In particular, amendments to the Law on Investment 2014 and the Law on Enterprises 2014 include the development of incentive policies in line with recent development changes. Moreover, legal reform and reform of accounting are being promoted, while policies on development of the supporting industry, construction of data centres, and amendment of tax policies have also received more attention.
In regard to labour, the decision that the state will not intervene in salary increases is highlighted. The draft law on PPP also includes some concerns over the government guarantee and risk-sharing allocation.
As co-chair of the meeting, Minister of Planning and Investment Nguyen Chi Dung said that bilateral relations have developed well. “Through the joint initiative, many business barriers have been solved, thus helping improve the business climate over the past 16 years,” said Dung.
The satisfactory implementation has contributed to Vietnam being acclaimed as the eighth best country in which to invest this year, surpassing neighbours such as Malaysia, Singapore, and Indonesia. The country’s competitiveness also rose by 10 places compared to its 2018 ranking, sitting at 67th out of 141 countries in the Global Competitiveness Report 2019 released by the World Economic Forum.

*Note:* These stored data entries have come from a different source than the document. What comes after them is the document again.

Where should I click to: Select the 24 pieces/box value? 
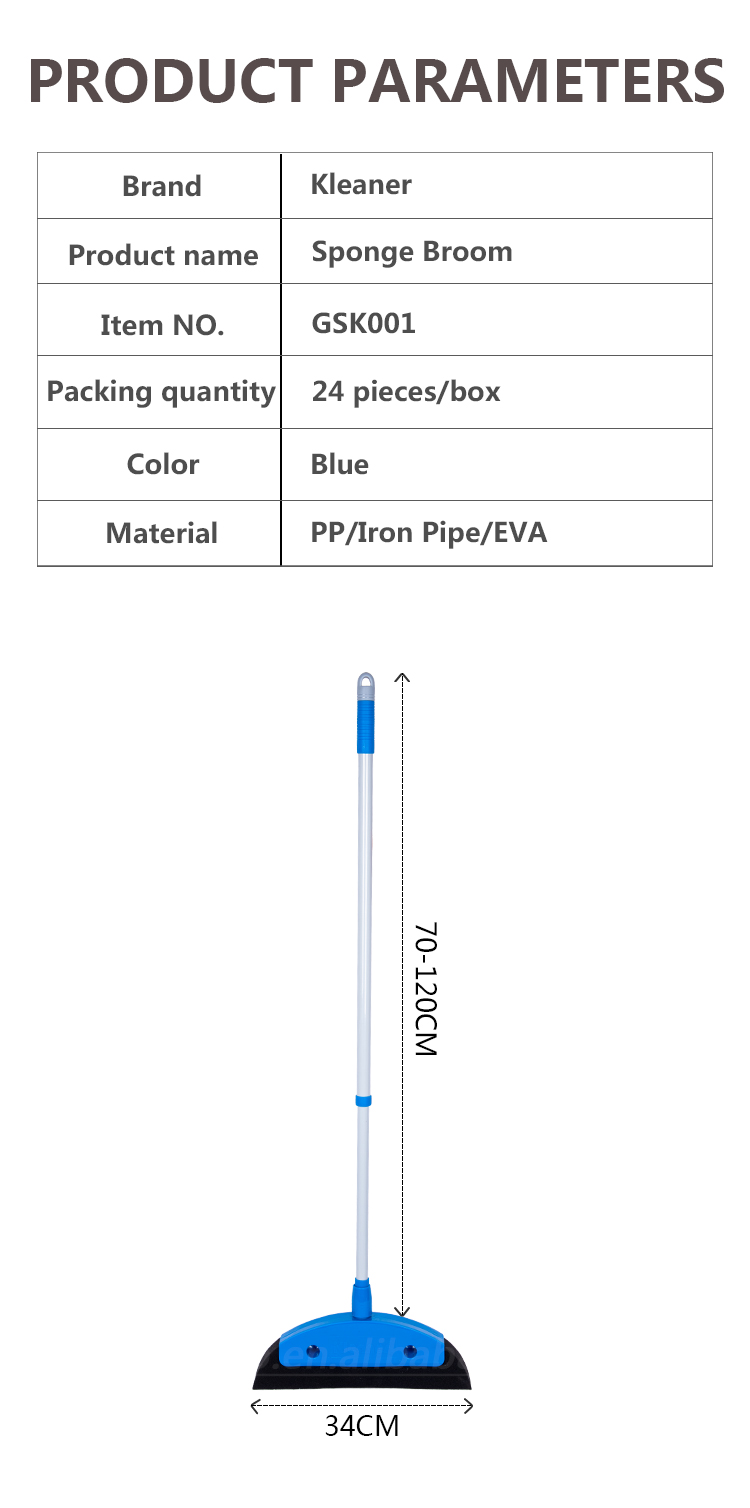coord(405,392)
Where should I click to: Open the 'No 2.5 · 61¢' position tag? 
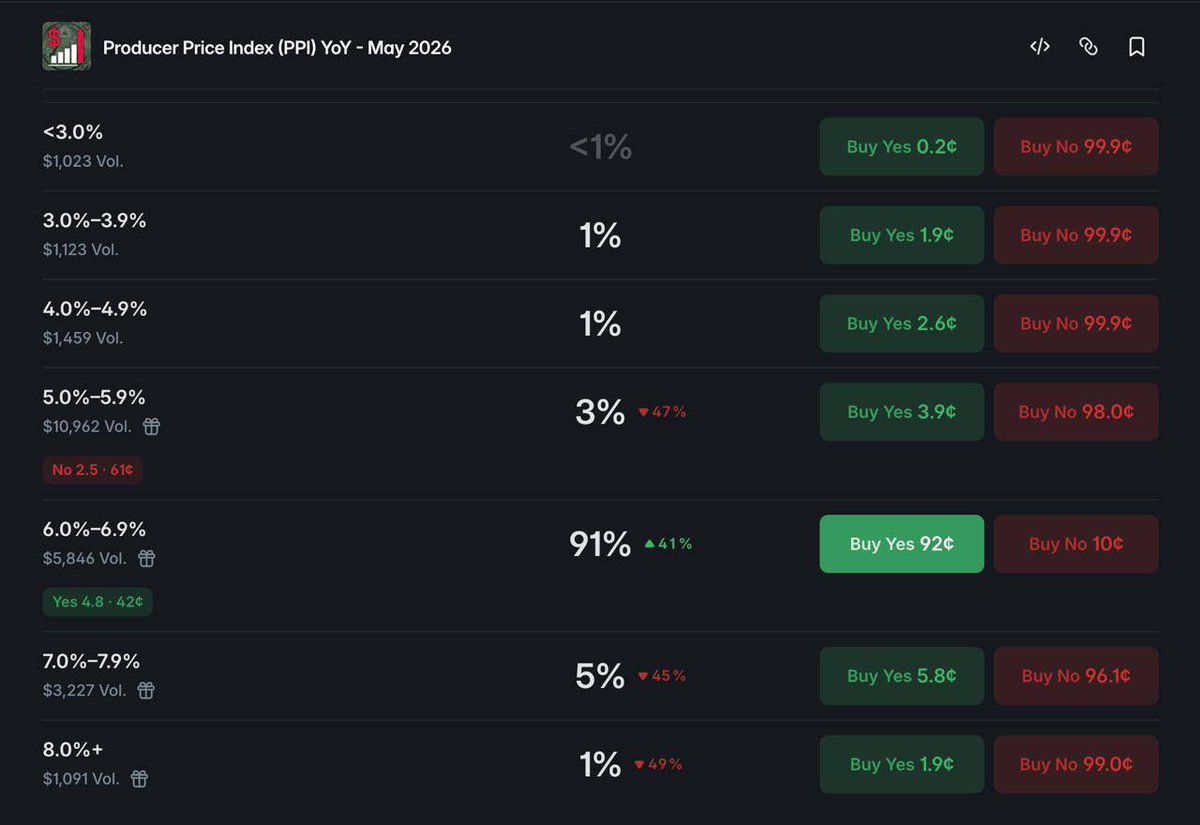[x=93, y=470]
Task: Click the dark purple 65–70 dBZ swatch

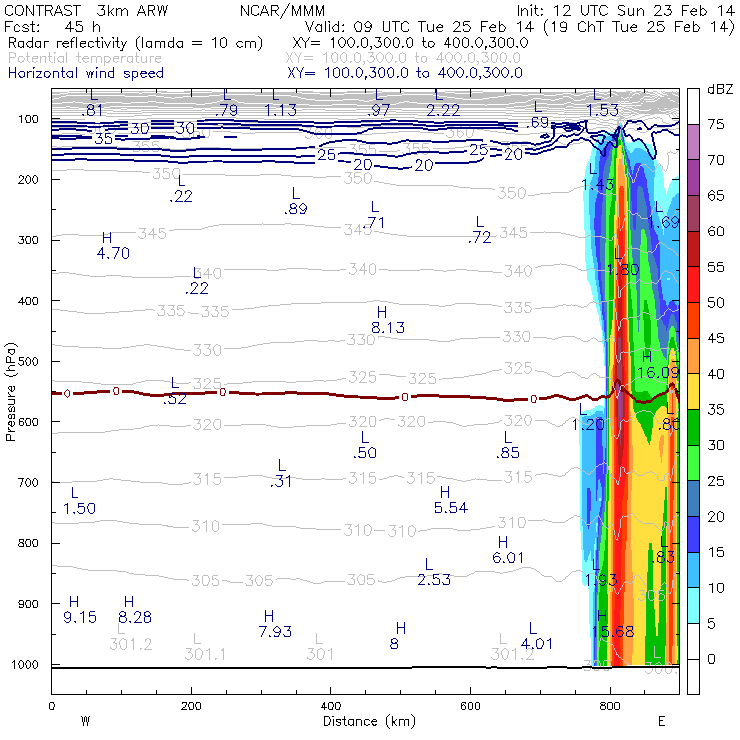Action: coord(692,177)
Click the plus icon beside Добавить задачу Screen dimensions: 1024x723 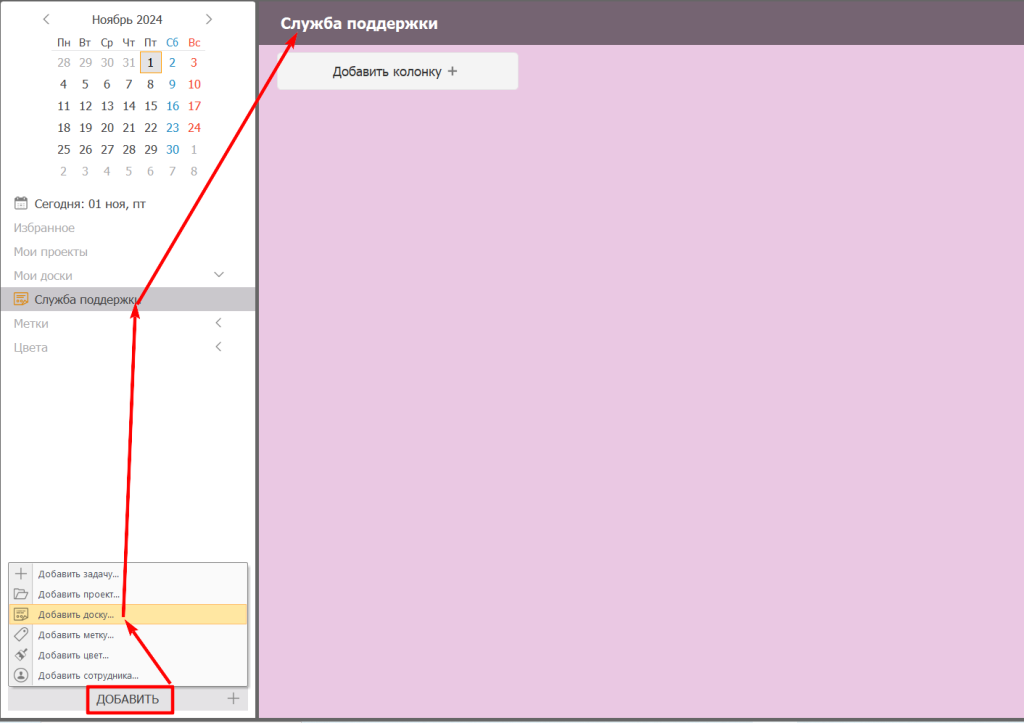pyautogui.click(x=21, y=574)
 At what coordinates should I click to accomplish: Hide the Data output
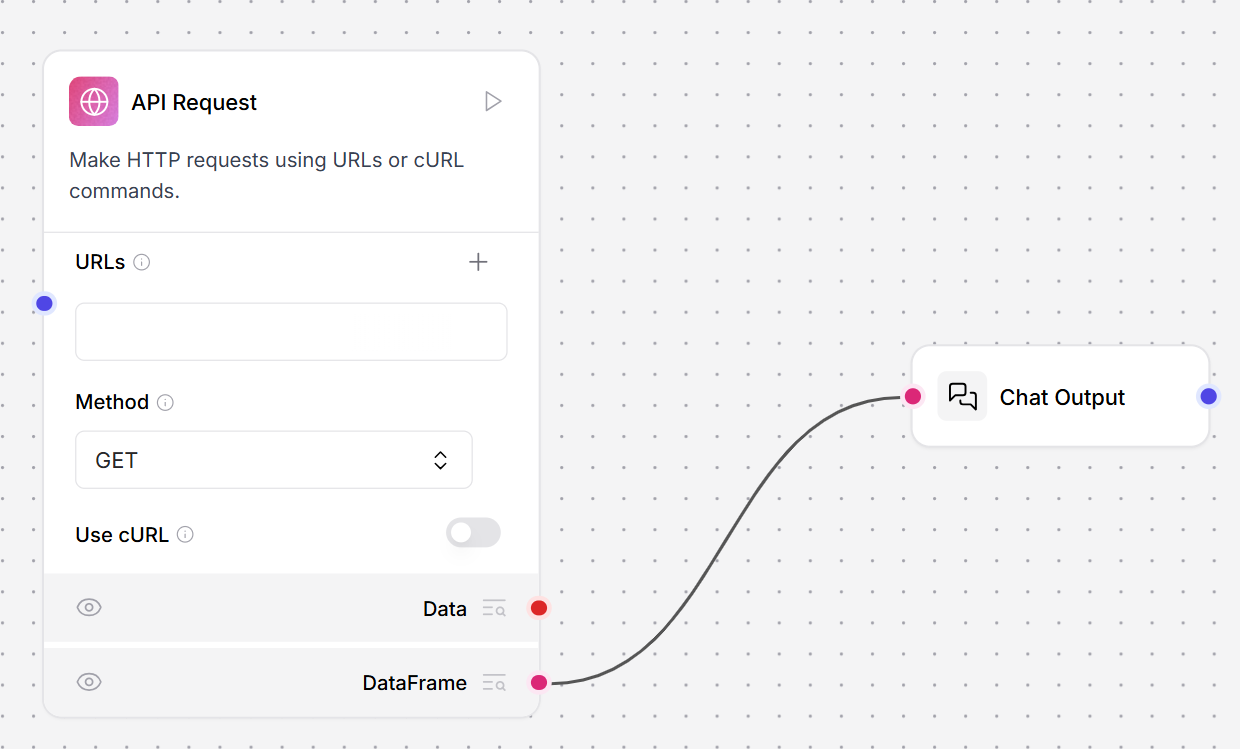click(89, 607)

Over the past 16 years, the Vietnam-Japan Joint Initiative has contributed significantly to increasing Japanese investments in Vietnam, while helping competent Vietnamese agencies fine-tune laws and policies. Japan is Vietnam’s biggest official development assistance provider, second-biggest foreign direct investment partner, third-largest trade partner, and fourth-largest tourism partner.
According to statistics from the Ministry of Planning and Investment, Vietnam attracted $3.33 billion of Japanese investment in the first 11 months of 2019, thus increasing accumulated Japanese investment to nearly $59 billion to date.

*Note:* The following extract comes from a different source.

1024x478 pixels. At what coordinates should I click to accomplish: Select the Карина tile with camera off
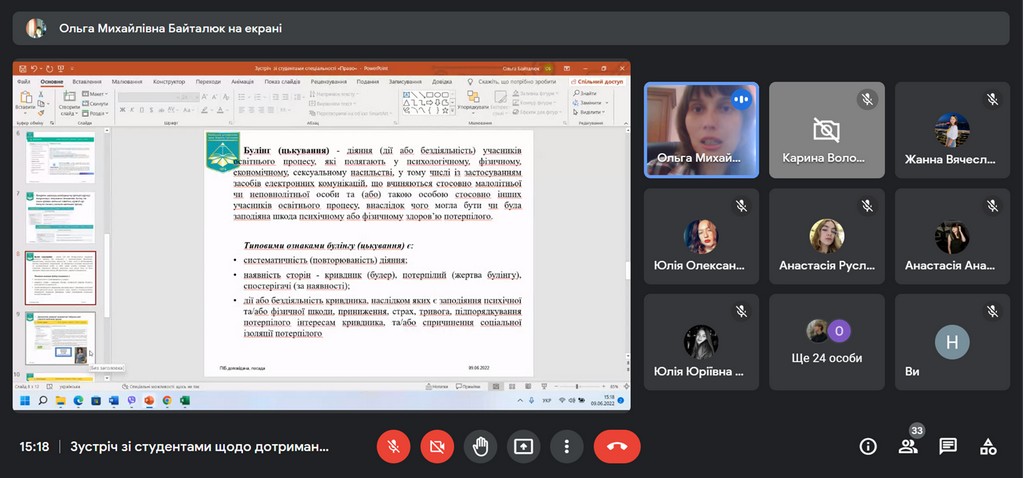point(826,130)
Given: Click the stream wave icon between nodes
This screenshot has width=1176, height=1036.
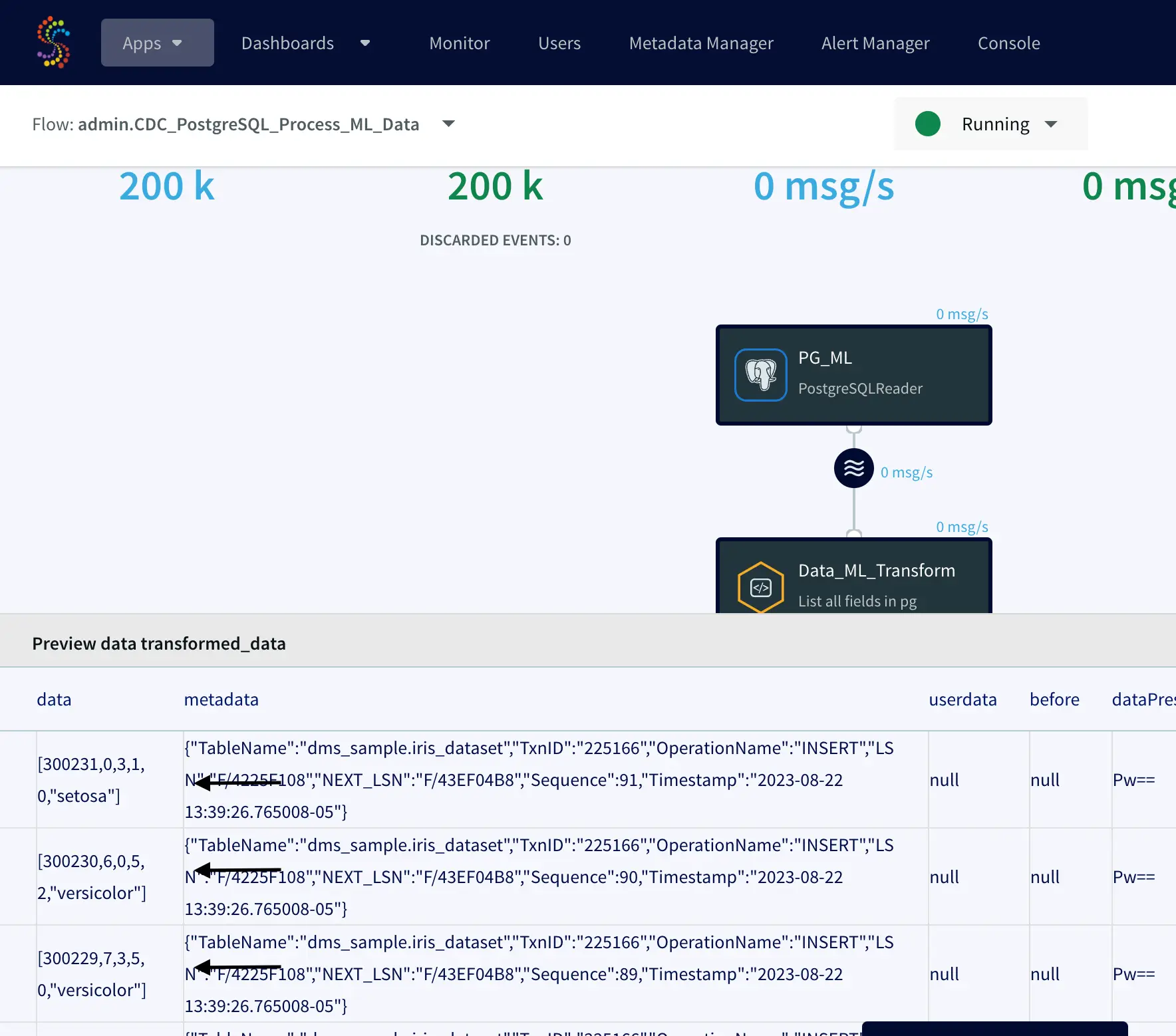Looking at the screenshot, I should 853,468.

More Japanese businesses have been expanding to and in Vietnam by dipping further into digital technology, healthcare, and the Internet of Things. For example, Sumitomo is interested in the National Innovation Centre model, which will have special incentives for high-tech investments.
As shown in the latest survey on the performance of Japanese businesses in Asia and Oceania in 2018 by the Japan External Trade Organization’s (JETRO) Hanoi office, 69.8 per cent of Japanese businesses in Vietnam are planning to expand operations in the country in the next one or two years, slightly up from the 2017 edition. The rate is higher than in both Thailand (52.2 per cent) and China (48.7 per cent).
New phase, new hopes
Despite the advances, some issues are yet to be solved heading into the next phase including the government’s capital contribution, settlement of disputes, and other related issues to government guarantees in the draft law on PPP.

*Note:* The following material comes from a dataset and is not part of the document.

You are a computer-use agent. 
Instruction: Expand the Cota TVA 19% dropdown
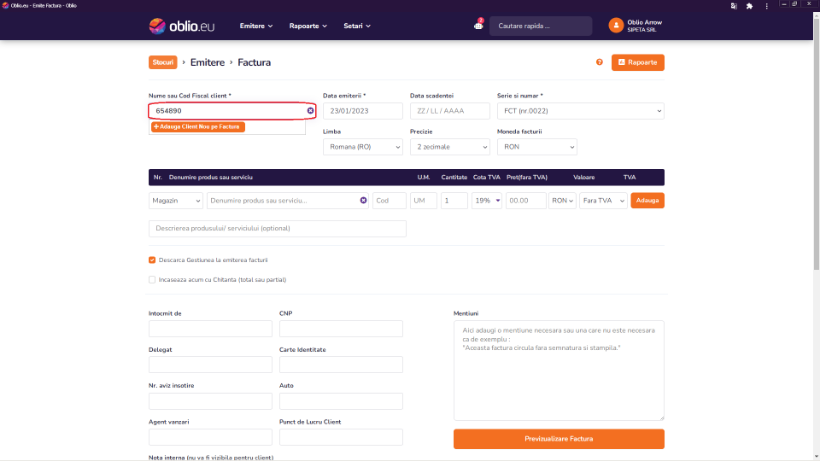486,200
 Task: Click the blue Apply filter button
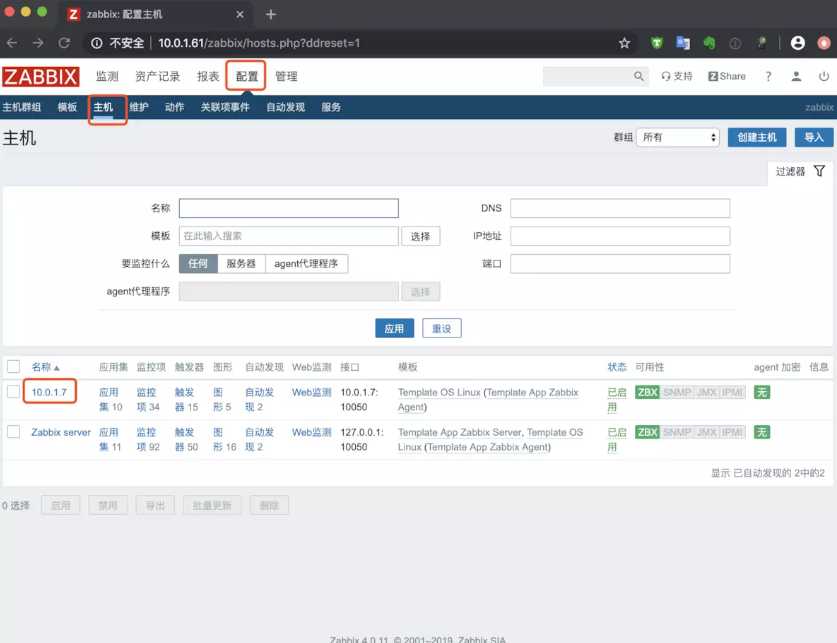(x=394, y=328)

The Japanese Business Association of Ho Chi Minh City proposes further joint working on justice reform and improvement of services. According to a representative of the JETRO’s Hanoi Office, to increase Japanese investment inflows into Vietnam, several issues require focus. The first is that there are now more Japanese small- and medium-sized enterprises (SMEs) investing into Vietnam, instead of powerful firms as was the case in the past. Thus, it is necessary to increase transparency and building of more friendly regulations for SMEs.
The second issue is the low localisation rate. About 60 per cent of Japanese firms in Vietnam experience some difficulties in ensuring a supply of materials and spare parts.
As more Japanese enterprises are mulling over shifting investment from China and Thailand to Vietnam to benefit from the Comprehensive and Progressive Agreement for Trans-Pacific Partnership and to ease risks from US-China trade tensions, it is urgent to further develop the supporting industries.
The final issue according to JETRO is the lack of accurate and in-depth information. Japanese businesses investing in Vietnam aim for exports, and they want to partner with both foreign-invested enterprises and local counterparts. However, there is still a shortage of information about such firms.
The quality of human resources should also be improved to meet growing demands among increasing Japanese investment.
Currently, this represents a challenge for Vietnam, where trained individuals account for just under a quarter of the total workforce.
At the final evaluation meeting of the Vietnam-Japan Joint Initiative Phase VII, the Ministry of Planning and Investment along with the Japanese Embassy in Vietnam and the Vietnam-Japan Economic Committee under the Japan Business Federation of the Joint Committee, signed an MoU to kickstart the eighth phase of the Initiative, focusing on new approaches in line with current changes and demands.
In addition to concerns among Japanese businesses, the new phase will concentrate on the macro issues linked with important and feasible policy recommendations and contributing to improving the business climate, thus leveraging more Japanese investment into Vietnam and strengthening bilateral ties.
With more challenges expected to be dealt with in the near future, there may be more exciting prospects for ANA Holdings, Sumitomo, and other Japanese firms to explore in the local market.
This will also pin high hopes of a new wave of Japanese investment in Vietnam in the future.